正しい『玉の輿』の乗り方
7 婚約者登場

「菜子。大丈夫か?」

柳下部長が去った後、樹さんが私の顔を覗き込んだ。

「だ、大丈夫です。ありがとうございました」

と言いつつも、まだ足の震えが止まらない。
昔の記憶がフラッシュバックしたせいかもしれない。

「菜子。無理しなくていいよ。怖かっただろ」

樹さんが優しく私を抱き寄せた。

ああ…なんて暖かくて心地が良いのだろう。
さっきまでの恐怖心が嘘のように消えて行く。

もう少しだけこの胸の中にいさせて欲しい。
いけないと思いつつ、そう願った時だった。
突然、樹さんが私から手を離し、婚約者の名を呟いた。

「彩乃さん……」

恐る恐る後ろを振り返ると、そこには先ほどロビーで私のことを睨んでいた女性が立っていた。

えっ……彼女が早乙女彩乃さん!?
まさかの婚約者登場に私はギョッと目を丸くする。

「どうしても樹さんに会いたくて、父の秘書の車でここまでつけてきたんです。でも、まだ発表前だし、人目についたらマズいと思って、樹さんが一人になるのを待ってたんです………けど」

彩乃さんは目に涙を溜めていた。

当然だ。
婚約者が他の女性を抱きしめていたのだから。
例えそれが同情のハグだとしても許せないだろう。

「そうでしたか…」

樹さんは彩乃さんの元へと歩み寄る。

「すみませんでした。
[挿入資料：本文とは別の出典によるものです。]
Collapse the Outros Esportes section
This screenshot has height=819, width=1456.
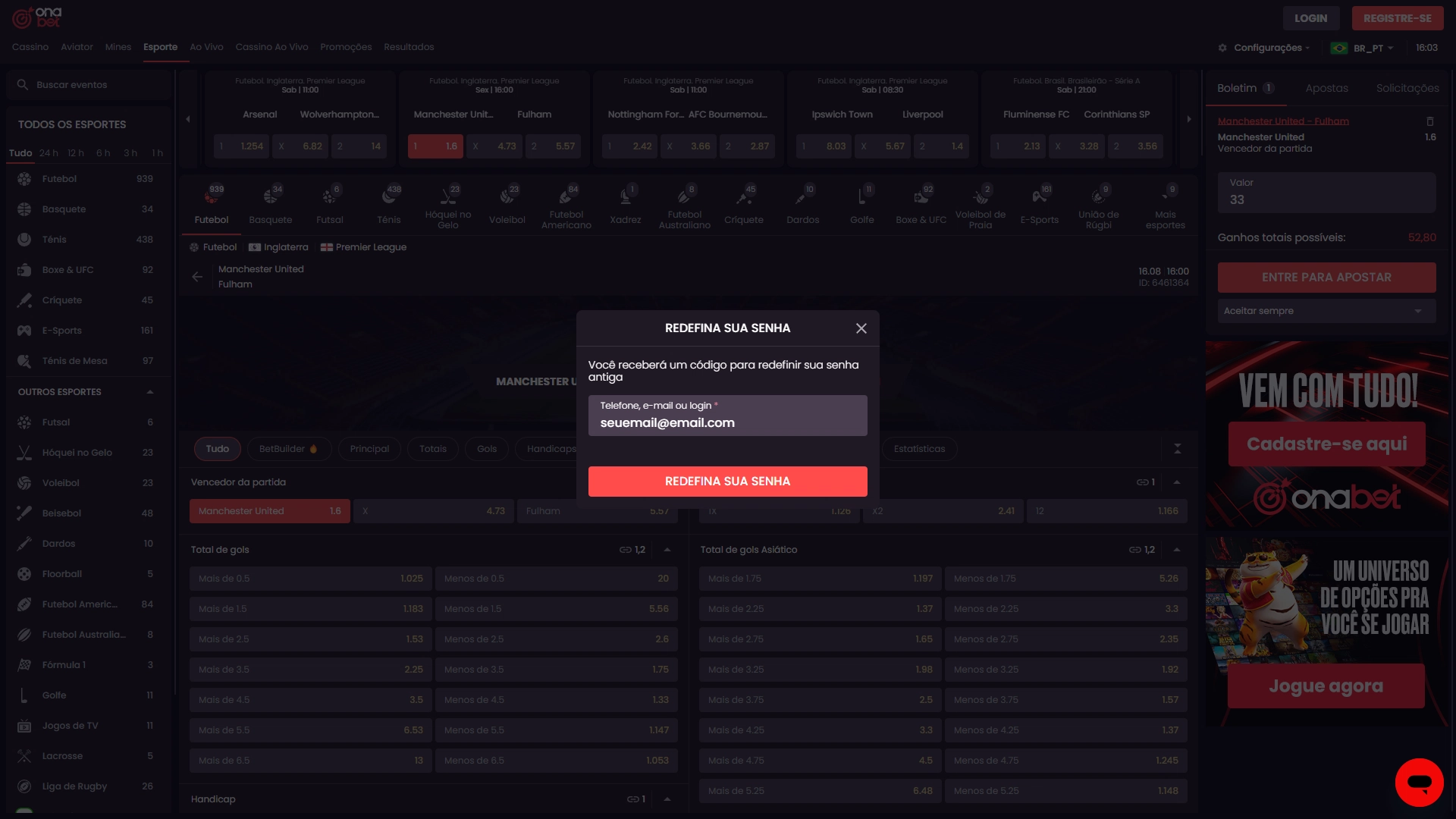[x=149, y=392]
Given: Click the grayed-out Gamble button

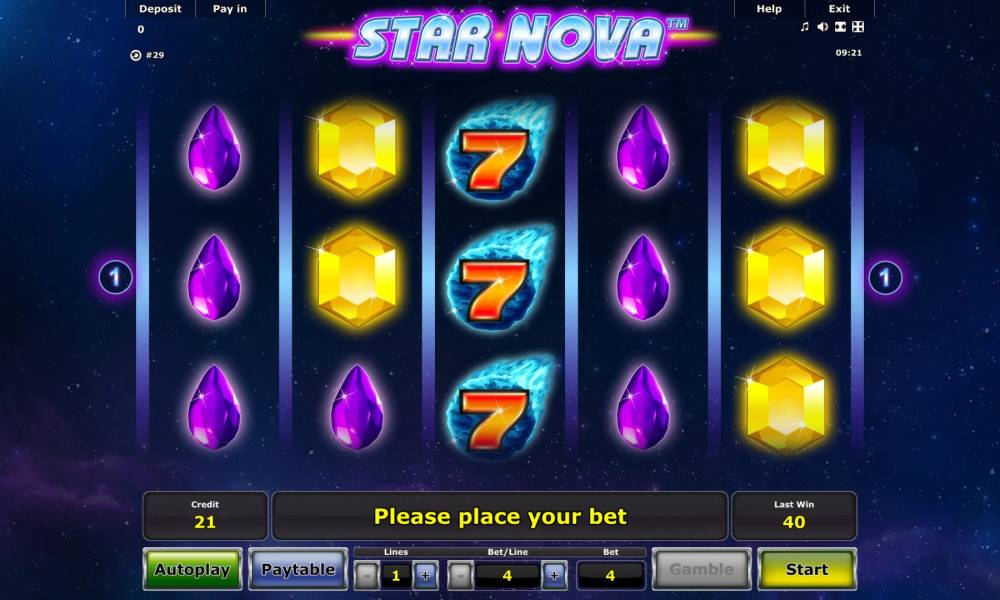Looking at the screenshot, I should [701, 569].
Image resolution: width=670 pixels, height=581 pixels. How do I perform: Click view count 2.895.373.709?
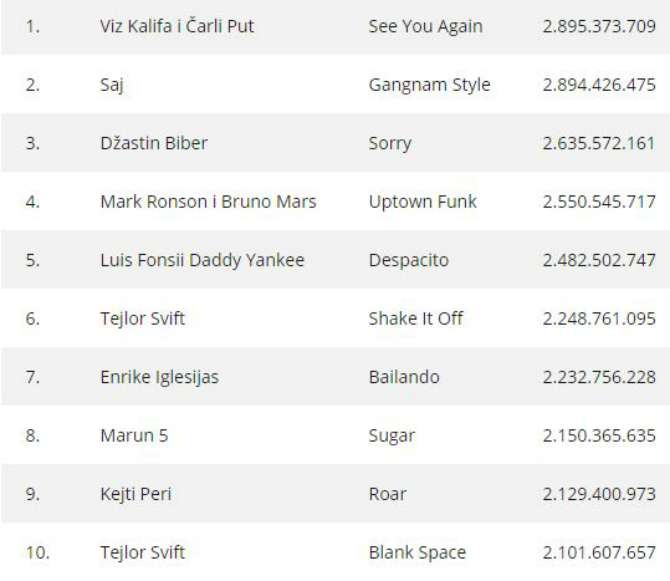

彼女は私の秘書です。さきほど昔の上司に絡まれていて」

「はい。見ていたのでちゃんと分かっています。樹さんは優しいから、震えている部下をほっとけなかっただけですよね。変なヤキモチ妬いてごめんなさい。私なら大丈夫ですから」

彩乃さんは笑顔を作って必死に笑う。
樹さんのことが本当に好きなのだと伝わってくる。

こんなに可愛い婚約者なら、樹さんが彼女を好きになるのだって時間の問題かもしれない。